**Text excerpt:**
________________
How to Capture Gas Images with the Latest Infrared SF6 Gas Detectors

Even with the proper tools, SF6 gas or sulfur hexafluoride, can be difficult to spot in a switchyard.

Jun 1st, 2018
1806uppf Fluke P02

Even with the proper tools, SF6 gas or sulfur hexafluoride can be difficult to spot in a switchyard. Inspections require a fair amount of patience. And with the newest infrared SF6 gas detectors, it’s important to know the optimal environmental conditions for SF6 gas inspections. For best results in detecting gas leaks, begin your inspection early in the morning beneath a clear cold sky devoid of moving clouds, excessive wind or rain. If you must inspect on a day with cloud cover, aim for total overcast because it can provide a uniform background for temperature comparison. Keep in mind that while clouds can look uniform visually, the bottom can potentially have a different temperature contrast from the rest of the clouds.

Follow these eight steps for capturing gas images:

Pre-inspection tips

1. Inspect the right equipment. One of the newest infrared instruments used in utilities, the Fluke Ti450 SF6 Gas Detector, is a test tool for localizing SF6 leaks on equipment where you have confirmed a leak through substantiated evidence. The first thing you should do when you get on site is verify that you are investigating the right equipment and components. Many times, utilities workers will maintain a written log on the inside of the control cabinet door indicating its service history, the dates when SF6 gas was added, and how much gas was added. However, the log will not always tell you where leaks are present. The pre-inspection phase is a visual survey of the equipment susceptible to leaks and an opportunity to devise an inspection plan.

2. Inspect common leak points. You don’t want to randomly search on equipment that does not have a known leak, because that would be the proverbial wild goose chase. Prior to pulling out your specialty infrared detector, do a visual inspection of the equipment and components including the tops and bottoms of bushings, flanges, bolted connections, welds, seals and pressure monitoring tubes. These are common leak locations. During this eye test, look for signs of environmental wear, such as rust or rusting pitting and other forms of corrosion. Welds can deteriorate over time, rust, or not be properly welded. When this equipment is out in the field, it’s going to be exposed to rain and weather elements. Sometimes water will pool and drip from the equipment from different weld points. Rust generally indicates that moisture is getting into the equipment. Any area of corrosion is a potential breach and subsequent leak. In some rainy climates, organic matter (such as mold or mildew) can grow on the outside of the flanges.
________________
**Dataset extract:**
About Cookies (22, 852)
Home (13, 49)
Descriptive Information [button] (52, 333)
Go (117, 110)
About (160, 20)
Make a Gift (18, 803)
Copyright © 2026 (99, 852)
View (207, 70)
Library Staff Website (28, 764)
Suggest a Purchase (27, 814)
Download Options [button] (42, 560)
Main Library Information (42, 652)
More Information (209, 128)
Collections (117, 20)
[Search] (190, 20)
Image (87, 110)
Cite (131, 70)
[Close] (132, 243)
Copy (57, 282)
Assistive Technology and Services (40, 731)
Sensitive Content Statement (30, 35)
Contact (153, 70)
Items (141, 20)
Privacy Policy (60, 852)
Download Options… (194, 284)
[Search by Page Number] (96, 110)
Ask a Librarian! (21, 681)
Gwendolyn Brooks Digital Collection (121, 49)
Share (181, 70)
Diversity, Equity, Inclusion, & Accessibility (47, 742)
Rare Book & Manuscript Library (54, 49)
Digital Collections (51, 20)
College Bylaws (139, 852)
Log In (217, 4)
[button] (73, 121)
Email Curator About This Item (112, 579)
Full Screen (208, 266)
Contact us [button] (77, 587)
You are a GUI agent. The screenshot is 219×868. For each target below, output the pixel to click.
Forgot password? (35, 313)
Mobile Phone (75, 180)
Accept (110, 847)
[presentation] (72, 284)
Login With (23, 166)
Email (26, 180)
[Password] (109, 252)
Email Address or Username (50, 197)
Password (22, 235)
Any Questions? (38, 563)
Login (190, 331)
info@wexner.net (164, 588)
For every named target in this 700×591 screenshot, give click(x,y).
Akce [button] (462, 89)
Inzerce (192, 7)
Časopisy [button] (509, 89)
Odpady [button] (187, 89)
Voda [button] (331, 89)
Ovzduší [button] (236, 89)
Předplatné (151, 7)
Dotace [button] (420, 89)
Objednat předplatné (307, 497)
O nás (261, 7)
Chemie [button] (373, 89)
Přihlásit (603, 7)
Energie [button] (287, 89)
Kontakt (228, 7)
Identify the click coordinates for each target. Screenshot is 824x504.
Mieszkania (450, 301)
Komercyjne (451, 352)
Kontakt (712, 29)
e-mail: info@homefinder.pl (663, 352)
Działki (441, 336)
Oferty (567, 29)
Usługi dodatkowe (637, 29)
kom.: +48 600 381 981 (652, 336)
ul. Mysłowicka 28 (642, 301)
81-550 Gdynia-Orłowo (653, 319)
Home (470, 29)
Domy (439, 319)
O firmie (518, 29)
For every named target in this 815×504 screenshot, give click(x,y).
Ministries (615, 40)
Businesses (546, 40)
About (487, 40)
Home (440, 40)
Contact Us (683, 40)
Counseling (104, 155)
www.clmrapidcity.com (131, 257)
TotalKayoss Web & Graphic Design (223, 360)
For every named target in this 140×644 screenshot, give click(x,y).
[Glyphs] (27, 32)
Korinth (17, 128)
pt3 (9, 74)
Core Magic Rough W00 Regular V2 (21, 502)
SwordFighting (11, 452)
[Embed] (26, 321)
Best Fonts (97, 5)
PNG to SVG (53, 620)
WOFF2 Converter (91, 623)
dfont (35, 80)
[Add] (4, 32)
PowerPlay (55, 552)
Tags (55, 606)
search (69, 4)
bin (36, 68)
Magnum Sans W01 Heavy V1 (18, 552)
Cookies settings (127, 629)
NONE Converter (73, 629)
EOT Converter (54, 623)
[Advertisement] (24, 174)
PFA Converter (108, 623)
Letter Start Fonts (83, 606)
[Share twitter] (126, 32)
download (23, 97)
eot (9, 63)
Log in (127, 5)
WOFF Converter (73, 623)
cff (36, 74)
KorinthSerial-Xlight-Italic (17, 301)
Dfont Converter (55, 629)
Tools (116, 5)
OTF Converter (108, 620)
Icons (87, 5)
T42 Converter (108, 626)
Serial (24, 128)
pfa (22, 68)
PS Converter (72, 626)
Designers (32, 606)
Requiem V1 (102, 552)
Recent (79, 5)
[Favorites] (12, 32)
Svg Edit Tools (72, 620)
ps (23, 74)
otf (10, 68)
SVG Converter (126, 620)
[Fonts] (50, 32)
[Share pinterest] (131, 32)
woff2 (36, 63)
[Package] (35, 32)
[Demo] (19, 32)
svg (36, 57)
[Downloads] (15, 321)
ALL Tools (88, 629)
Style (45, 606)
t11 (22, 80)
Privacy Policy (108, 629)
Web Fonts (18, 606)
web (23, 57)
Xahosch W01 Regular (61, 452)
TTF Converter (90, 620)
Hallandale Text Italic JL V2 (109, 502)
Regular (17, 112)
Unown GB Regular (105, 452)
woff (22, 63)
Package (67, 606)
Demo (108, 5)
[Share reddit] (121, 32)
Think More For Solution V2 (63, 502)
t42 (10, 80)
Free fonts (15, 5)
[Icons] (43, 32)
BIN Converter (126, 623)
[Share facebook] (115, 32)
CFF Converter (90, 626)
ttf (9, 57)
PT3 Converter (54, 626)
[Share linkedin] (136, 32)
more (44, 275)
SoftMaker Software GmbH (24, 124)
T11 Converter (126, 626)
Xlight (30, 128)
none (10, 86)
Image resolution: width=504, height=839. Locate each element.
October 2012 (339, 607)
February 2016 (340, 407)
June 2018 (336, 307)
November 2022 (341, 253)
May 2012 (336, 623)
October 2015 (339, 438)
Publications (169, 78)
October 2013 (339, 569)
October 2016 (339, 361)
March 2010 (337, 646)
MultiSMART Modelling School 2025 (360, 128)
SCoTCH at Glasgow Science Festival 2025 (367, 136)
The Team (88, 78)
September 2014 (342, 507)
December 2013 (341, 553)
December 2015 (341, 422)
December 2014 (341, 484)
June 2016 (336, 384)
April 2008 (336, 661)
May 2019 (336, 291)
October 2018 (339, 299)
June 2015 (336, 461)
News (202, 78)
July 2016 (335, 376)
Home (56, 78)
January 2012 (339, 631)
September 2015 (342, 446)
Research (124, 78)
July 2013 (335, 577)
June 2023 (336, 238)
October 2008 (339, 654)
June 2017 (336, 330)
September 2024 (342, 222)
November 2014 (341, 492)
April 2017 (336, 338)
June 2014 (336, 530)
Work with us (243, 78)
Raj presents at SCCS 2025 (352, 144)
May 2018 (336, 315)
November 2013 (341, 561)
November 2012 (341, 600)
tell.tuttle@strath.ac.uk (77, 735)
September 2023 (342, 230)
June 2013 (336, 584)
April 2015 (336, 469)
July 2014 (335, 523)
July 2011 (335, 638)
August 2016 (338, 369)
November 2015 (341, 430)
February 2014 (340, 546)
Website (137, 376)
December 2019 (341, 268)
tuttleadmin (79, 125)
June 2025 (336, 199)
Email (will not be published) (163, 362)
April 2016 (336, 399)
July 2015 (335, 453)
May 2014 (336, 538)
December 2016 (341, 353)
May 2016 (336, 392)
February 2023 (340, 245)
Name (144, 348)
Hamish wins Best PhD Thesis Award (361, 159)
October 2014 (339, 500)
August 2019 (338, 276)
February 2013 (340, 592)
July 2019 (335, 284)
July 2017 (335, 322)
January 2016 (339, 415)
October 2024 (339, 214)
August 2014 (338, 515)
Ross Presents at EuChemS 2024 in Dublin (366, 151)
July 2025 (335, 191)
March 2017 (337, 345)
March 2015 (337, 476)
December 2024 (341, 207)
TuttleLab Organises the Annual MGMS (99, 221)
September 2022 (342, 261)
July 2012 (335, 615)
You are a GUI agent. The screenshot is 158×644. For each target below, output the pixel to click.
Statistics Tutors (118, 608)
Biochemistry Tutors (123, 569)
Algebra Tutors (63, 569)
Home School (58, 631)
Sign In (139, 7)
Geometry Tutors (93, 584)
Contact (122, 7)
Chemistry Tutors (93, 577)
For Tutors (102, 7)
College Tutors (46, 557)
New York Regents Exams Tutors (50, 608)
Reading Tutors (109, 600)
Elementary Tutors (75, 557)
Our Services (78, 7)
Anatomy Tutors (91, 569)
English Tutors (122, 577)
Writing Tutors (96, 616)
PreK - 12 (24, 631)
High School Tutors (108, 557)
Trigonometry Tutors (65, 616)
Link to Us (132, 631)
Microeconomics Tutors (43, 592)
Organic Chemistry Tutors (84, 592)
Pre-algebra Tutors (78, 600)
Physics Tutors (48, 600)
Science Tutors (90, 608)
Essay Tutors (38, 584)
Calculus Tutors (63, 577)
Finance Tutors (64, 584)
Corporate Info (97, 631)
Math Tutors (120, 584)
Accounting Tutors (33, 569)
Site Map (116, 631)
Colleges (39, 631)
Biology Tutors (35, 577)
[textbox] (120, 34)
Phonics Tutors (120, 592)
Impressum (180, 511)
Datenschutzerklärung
________________
**Written tasks:**
**1.** In the SF6 gas detection article, what kind of sky should you aim for if you have to inspect on a cloudy day?
**2.** Write the next part of the SF6 gas detection article, picking up after its last sentence.
The listing has no connection to the SF6 gas detection article.

**Exercise results:**
**1.** Total overcast.

**2.**
3. Mind your background. Every time you encounter a potential leak point, you want to inspect from multiple inspection angles with uniform backgrounds behind the equipment with a different temperature than the gas. The gas inside the equipment will be at the same temperature as the equipment, more or less. So, you want to get a good contrast where you will be able to see a small plume or wisp against a uniform background. This is why you don’t want objects such as trees or clouds in your background, because their movement and varying temperatures make it harder to confirm thermally the presence of SF6 gas. Two examples of good uniform backgrounds are an electrical cabinet, because it is heated and at a different temperature than the gas inside the equipment in the foreground, and a clear cold sky.

Performing SF6 gas inspections

4. Trust your tripod and eye piece. To inspect equipment located up high or down low you will need your camera, which includes a tripod holder and HDMI eye piece—two essential accessories for gas detection. The reason to use a tripod holder is that sometimes it is difficult to establish a good viewing angle unless you’re down on the ground. It’s key to stay aware of where you are and where your equipment is located—don’t fixate solely on the camera display. Similarly, the HDMI eye piece helps you work around viewing from awkward angles and helps minimize sun glare. It also creates the opportunity for team members to view the live camera screen at the same time. Make sure you maintain all safety standards and recommended protocols from the utility where you work.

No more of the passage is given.